When the line with "Service intretinere cantare (801, 2336)" appears below, start repeating lines exactly, and keep going through the line with "Case de marcat (446, 1980)"; add nothing outside that span.

(DATA TO USE begins)

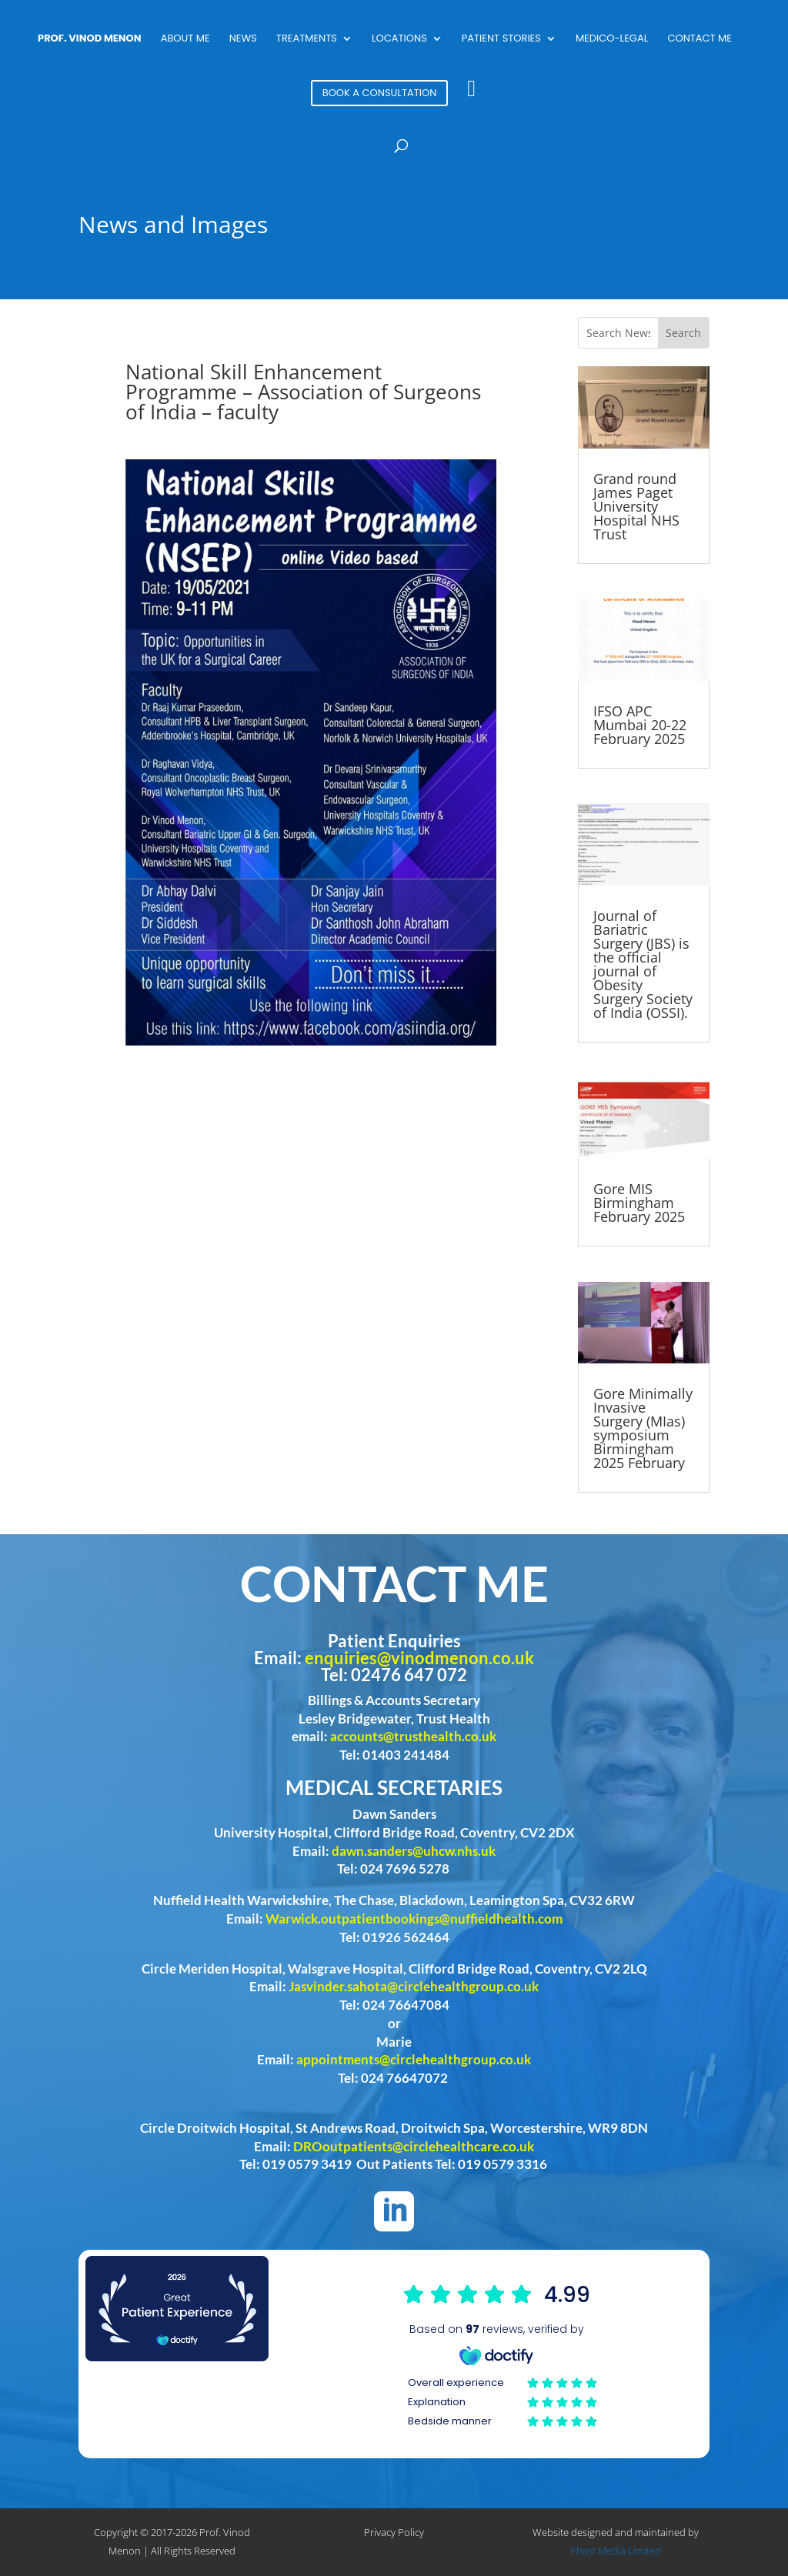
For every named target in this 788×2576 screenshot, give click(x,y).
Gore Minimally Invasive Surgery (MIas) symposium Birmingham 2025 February (643, 1428)
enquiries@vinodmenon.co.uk (419, 1657)
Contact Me (699, 39)
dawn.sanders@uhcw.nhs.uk (414, 1851)
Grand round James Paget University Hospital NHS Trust (636, 506)
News (243, 39)
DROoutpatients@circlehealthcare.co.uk (413, 2146)
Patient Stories (501, 39)
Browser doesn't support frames (502, 2356)
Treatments (306, 39)
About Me (185, 39)
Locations (399, 39)
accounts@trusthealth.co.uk (413, 1736)
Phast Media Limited (615, 2551)
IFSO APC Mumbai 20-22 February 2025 (639, 725)
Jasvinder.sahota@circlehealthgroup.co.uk (414, 1986)
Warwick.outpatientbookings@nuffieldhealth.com (414, 1918)
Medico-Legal (612, 39)
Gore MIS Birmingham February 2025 (639, 1203)
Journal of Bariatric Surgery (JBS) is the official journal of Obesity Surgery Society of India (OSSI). (643, 964)
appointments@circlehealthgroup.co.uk (413, 2059)
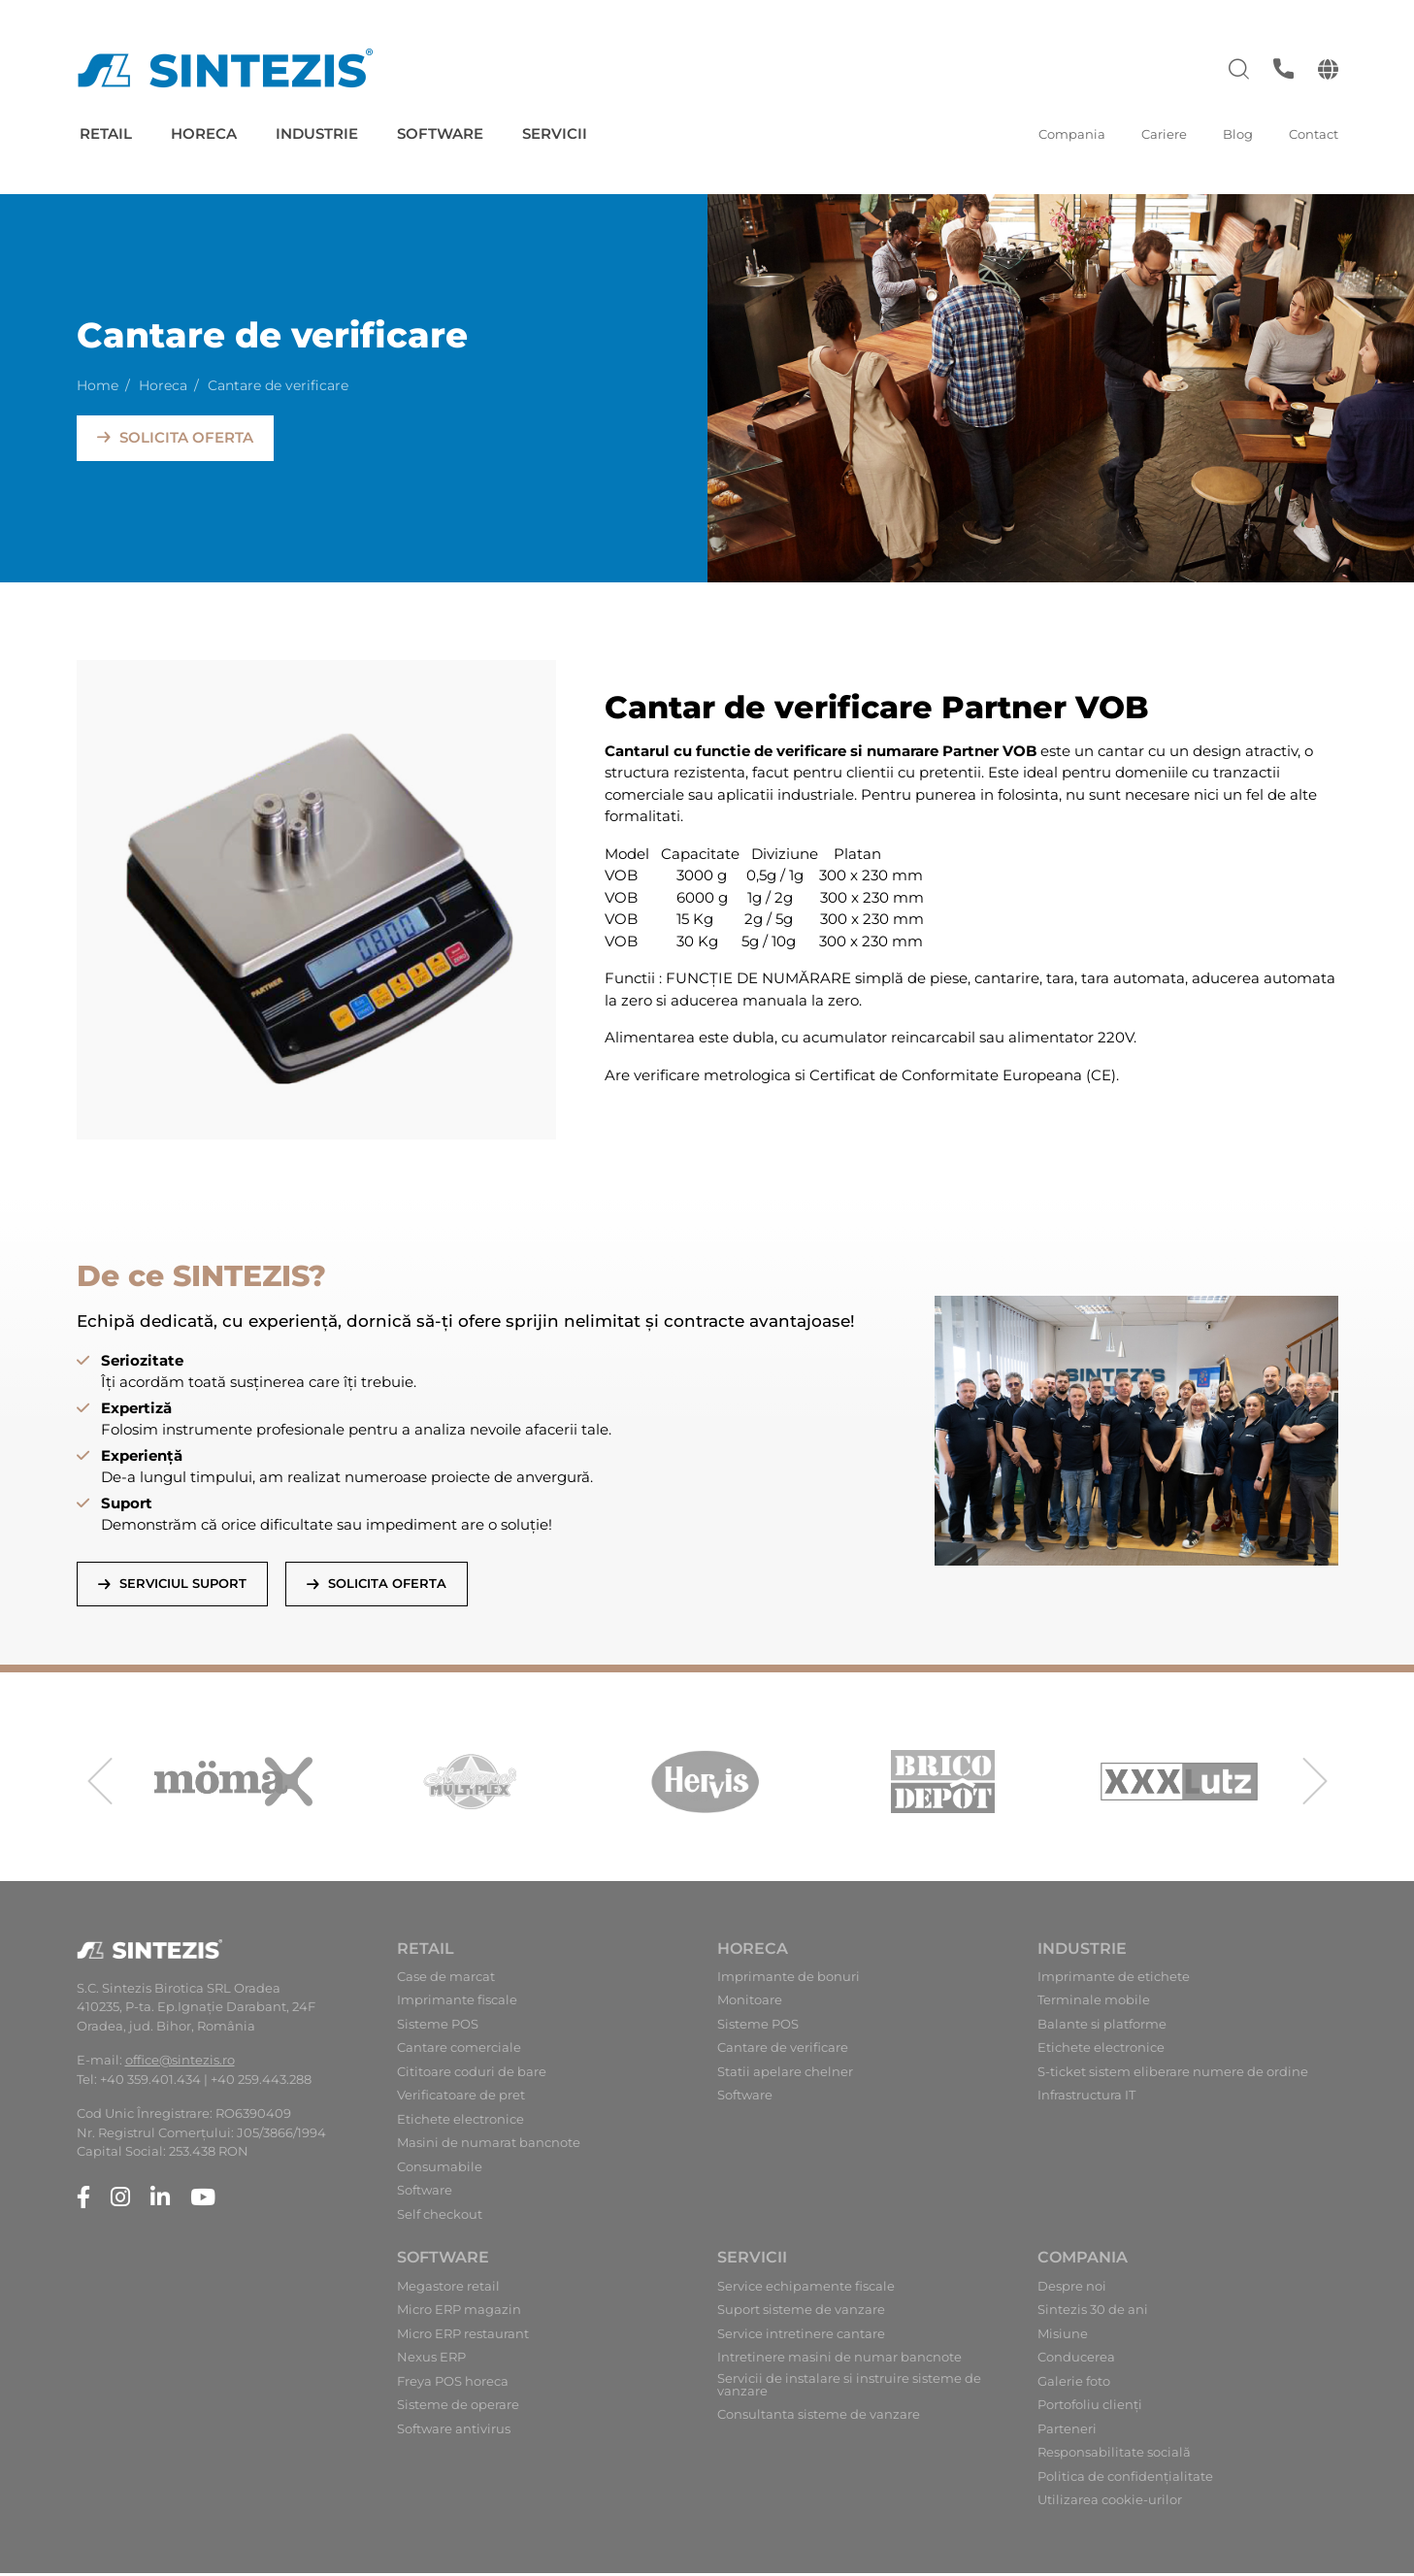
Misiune (1062, 2336)
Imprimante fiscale (457, 2004)
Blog (1238, 134)
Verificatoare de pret (461, 2099)
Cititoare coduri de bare (471, 2075)
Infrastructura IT (1086, 2099)
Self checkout (439, 2218)
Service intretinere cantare (801, 2336)
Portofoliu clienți (1089, 2408)
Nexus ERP (431, 2361)
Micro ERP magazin (459, 2313)
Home (97, 383)
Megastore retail (448, 2289)
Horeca (204, 133)
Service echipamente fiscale (806, 2289)
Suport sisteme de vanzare (801, 2313)
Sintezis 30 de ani (1092, 2313)
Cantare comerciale (459, 2051)
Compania (1071, 134)
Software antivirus (453, 2432)
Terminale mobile (1093, 2004)
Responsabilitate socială (1114, 2456)
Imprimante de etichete (1113, 1980)
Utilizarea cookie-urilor (1109, 2503)
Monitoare (749, 2004)
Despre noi (1071, 2289)
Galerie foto (1073, 2384)
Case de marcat (446, 1980)
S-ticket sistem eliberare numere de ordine (1172, 2075)
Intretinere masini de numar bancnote (839, 2361)
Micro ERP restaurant (463, 2336)
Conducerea (1076, 2361)
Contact (1313, 134)
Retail (106, 133)
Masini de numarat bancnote (488, 2146)
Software (440, 133)
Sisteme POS (437, 2028)
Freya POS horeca (453, 2384)
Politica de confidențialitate (1125, 2479)
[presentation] (100, 1785)
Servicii (554, 133)
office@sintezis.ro (180, 2063)
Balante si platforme (1102, 2028)
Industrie (317, 133)
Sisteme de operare (458, 2408)
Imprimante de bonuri (788, 1980)
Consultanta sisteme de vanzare (818, 2418)
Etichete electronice (460, 2123)
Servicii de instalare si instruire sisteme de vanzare (849, 2387)
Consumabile (439, 2170)
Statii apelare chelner (785, 2075)
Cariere (1164, 134)
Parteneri (1067, 2432)
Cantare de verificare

(DATA TO USE ends)

◆ OUTPUT OF THE EXERCISE:
Service intretinere cantare (801, 2336)
Portofoliu clienți (1089, 2408)
Nexus ERP (431, 2361)
Micro ERP magazin (459, 2313)
Home (97, 383)
Megastore retail (448, 2289)
Horeca (204, 133)
Service echipamente fiscale (806, 2289)
Suport sisteme de vanzare (801, 2313)
Sintezis 30 de ani (1092, 2313)
Cantare comerciale (459, 2051)
Compania (1071, 134)
Software antivirus (453, 2432)
Terminale mobile (1093, 2004)
Responsabilitate socială (1114, 2456)
Imprimante de etichete (1113, 1980)
Utilizarea cookie-urilor (1109, 2503)
Monitoare (749, 2004)
Despre noi (1071, 2289)
Galerie foto (1073, 2384)
Case de marcat (446, 1980)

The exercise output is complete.